それと同時に、屋敷の中から火の手が上がった。
「あいつ……! 逃げるときに建物に火を付けたのか」
慌てて味方兵士たちは捕虜共々屋敷から脱出する。
偶然外にいた俺と小隊長は、そのまま大貴族を追った。
(今から追えば十分に追いつける)
すると、その途中で背後の壁が大きく音を立てて崩れる。初めから、一点を崩すと、なし崩し的に屋敷全部が倒壊する設計のようだ。
今回のような脱出時のことも考慮していたのだろう。
真っ先にマーロウと彼の護衛が脱出し、他の兵士や捕虜たちも建物の外へ出る。
リュゼは残り、最後まで皆に避難を急がせていた。
しかし、屋敷の倒壊速度が速く、火の粉も舞っている。このままではリュゼの身まで危険にさらされそうだ。俺は少し迷った。
(今、大貴族を追って小隊長と共に捕縛すれば、大きな手柄を立てられるかもしれない……)
春が来るまでに実績を残せば、ブリトニーとの婚約は認められる。
(……チャンスは、今、このときしかない)
けれど、現在リュゼたちが危機的な状況だ。
逃げる大貴族は単身なので小隊長だけでも捕縛できそうだが、建物から逃げる味方や捕虜の数は多く、脱出が追いついていない。

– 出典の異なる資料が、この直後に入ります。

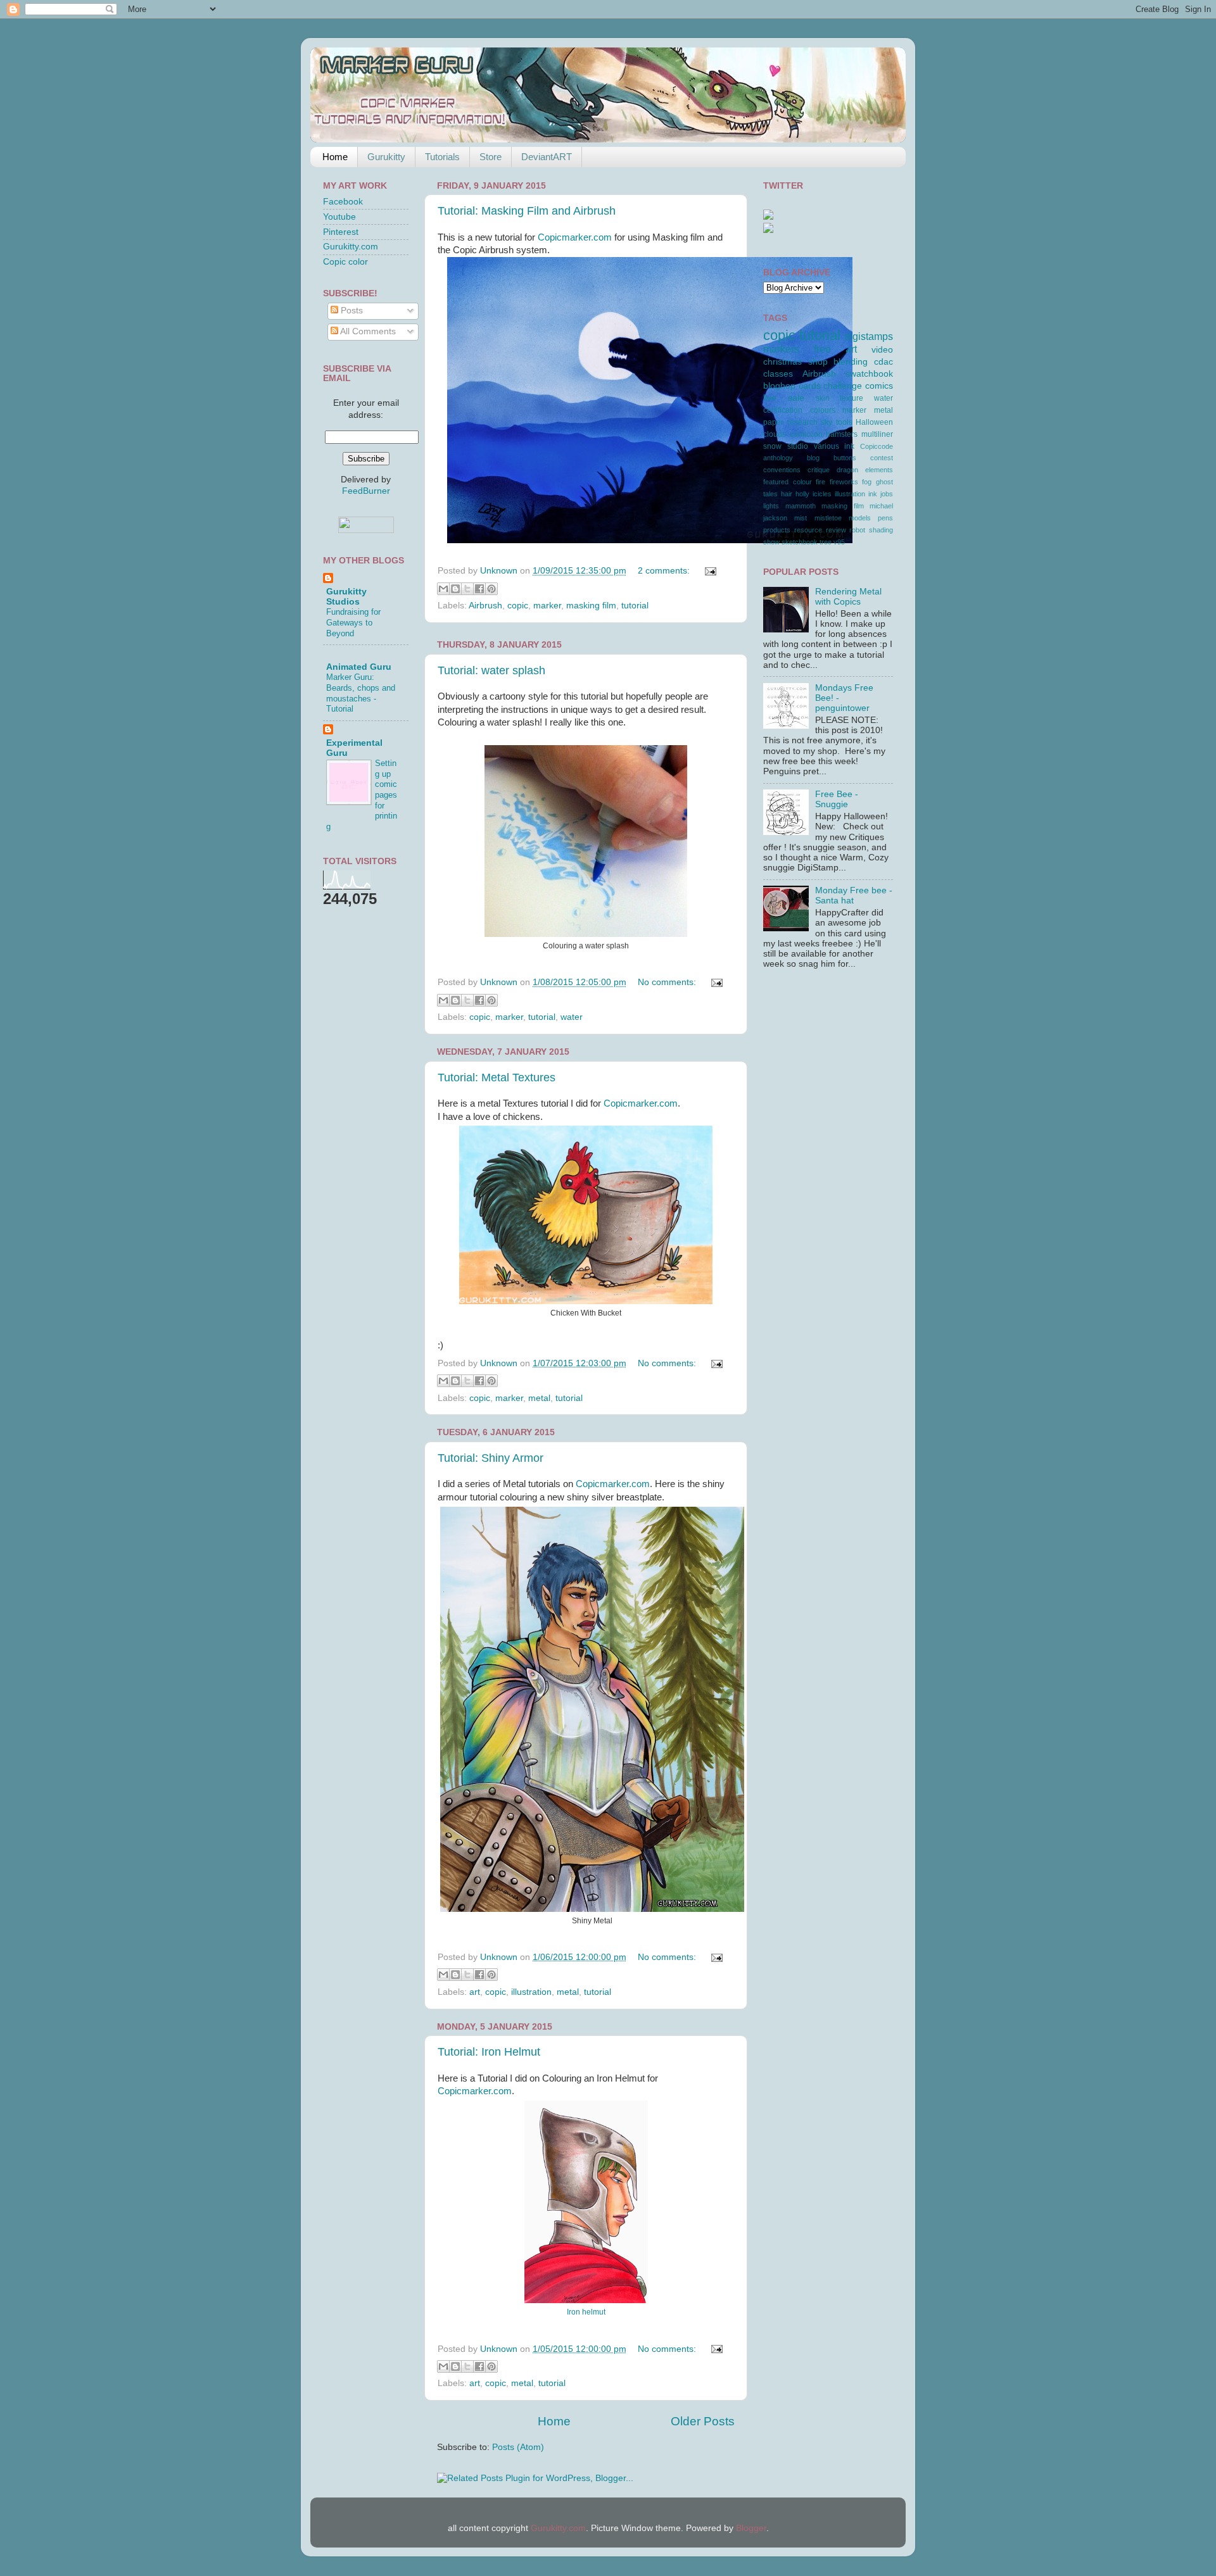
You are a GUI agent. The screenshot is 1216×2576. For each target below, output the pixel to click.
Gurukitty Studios (346, 596)
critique (819, 470)
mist (800, 518)
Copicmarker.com (575, 237)
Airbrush (485, 605)
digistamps (868, 336)
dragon (847, 470)
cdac (883, 362)
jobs (886, 494)
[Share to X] (467, 588)
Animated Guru (358, 667)
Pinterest (340, 232)
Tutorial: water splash (491, 670)
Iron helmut (586, 2312)
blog (813, 458)
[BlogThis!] (455, 588)
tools (844, 422)
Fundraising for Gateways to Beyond (353, 622)
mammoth (800, 506)
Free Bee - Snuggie (836, 799)
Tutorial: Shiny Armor (490, 1458)
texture (851, 398)
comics (879, 386)
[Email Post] (708, 570)
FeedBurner (366, 491)
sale (796, 398)
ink (872, 494)
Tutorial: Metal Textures (496, 1077)
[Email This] (443, 588)
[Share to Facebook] (479, 588)
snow (772, 446)
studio (797, 446)
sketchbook (800, 542)
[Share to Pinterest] (491, 588)
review (836, 530)
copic (517, 605)
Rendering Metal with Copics (848, 596)
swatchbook (869, 374)
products (776, 530)
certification (782, 410)
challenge (842, 386)
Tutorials (442, 156)
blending (850, 362)
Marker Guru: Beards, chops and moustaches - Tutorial (360, 692)
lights (771, 506)
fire (820, 482)
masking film (591, 605)
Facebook (343, 201)
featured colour (787, 482)
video (882, 350)
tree (826, 542)
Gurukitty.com (350, 246)
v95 (839, 542)
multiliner (877, 434)
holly (802, 494)
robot (857, 530)
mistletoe (828, 518)
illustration (531, 1992)
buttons (844, 458)
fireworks (844, 482)
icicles (822, 494)
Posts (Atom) (518, 2447)
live (769, 398)
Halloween (874, 422)
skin (823, 398)
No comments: (668, 982)
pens (885, 518)
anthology (778, 458)
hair (786, 494)
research (802, 422)
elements (879, 470)
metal (539, 1398)
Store (490, 156)
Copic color (345, 262)
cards (810, 386)
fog (866, 482)
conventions (782, 470)
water (571, 1017)
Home (335, 156)
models (860, 518)
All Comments (367, 331)
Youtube (339, 217)
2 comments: (665, 570)
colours (822, 410)
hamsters (842, 434)
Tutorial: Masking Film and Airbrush (527, 210)
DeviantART (546, 156)
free (822, 349)
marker (547, 605)
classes (778, 374)
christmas (782, 362)
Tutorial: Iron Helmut (489, 2051)
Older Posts (703, 2421)
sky (826, 422)
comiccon (806, 434)
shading (881, 530)
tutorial (635, 605)
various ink (834, 446)
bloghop (779, 386)
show (771, 542)
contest (881, 458)
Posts (350, 310)
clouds (774, 434)
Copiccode (876, 446)
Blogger (751, 2528)
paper (773, 422)
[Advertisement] (820, 1023)
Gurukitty (386, 156)
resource (808, 530)
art (474, 1992)
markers (781, 349)
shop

このままでは、味方を逃がしているリュゼが倒壊に巻き込まれてしまいそうである。
(それは、絶対に駄目だ……)
考えるよりも先に体が動いた。
大貴族の捕縛も大事だが、リュゼにもしものことがあれば元も子もない。
「小隊長、後は任せる! 俺は、リュゼのところへ行く!」
部下の小隊メンバーたちが隊長を追ってきていることを確認した俺は、瞬時に踵を返して友人の元へ走った。
「リュゼ!」
落ちてくる瓦礫を避け、建物の入口へ駆け寄った俺はリュゼに向かって叫ぶ。
「俺も手伝う!」
こうして、中にいる全員を脱出させ終わった直後、豪快な音を立てて屋敷が崩壊した。
すんでの所で、全員を逃がすために入口付近で粘っていたリュゼを外に引っ張り出す。
(あ、危なかった……)
パチパチと燃える炎の前で、俺とリュゼは顔を見合わせた。
「引っ張ってくれてありがとう。でも、主犯の大貴族を捕らえれば、君の手柄になったのに……」
一体、どこに目が付いているのだろう。リュゼは俺の状況を全部把握していたようだ。
しかし、俺は彼の言葉に反論する。
「意地の悪いことを言うなよ。そんなことをして手柄を上げても、リュゼに何かあればブリトニーは悲しむ。こんな形でお前をなくしたら、あいつに顔向けできなくなるだろうが。それに、リュゼだって……俺の、だ、大事な友人だ」
心中は穏やかじゃないが、ここでリュゼを手伝わない選択肢はなかった。
彼のおかげで、倒壊による死者は出ていない。
「早く城へ戻るぞ。エミーリャ殿下やルーカスもいるし大丈夫だとは思うが、ブリトニーが心配だ」
「そうだね。急ごう……」
リュゼは少し思い悩んだ表情になり、城のある方角を眺めた。
「どうした?」
「いや、なんでもないよ」
そう答える彼の感情は珍しく揺れているようで、青い瞳を覆い隠すかのようにそっと睫毛が伏せられる。
「リカルド……」
「ん? なんだ?」
リュゼは何かを俺に伝えようとしたが、その前にマーロウたちが彼を呼び、俺は内容を聞きそびれてしまったのだった。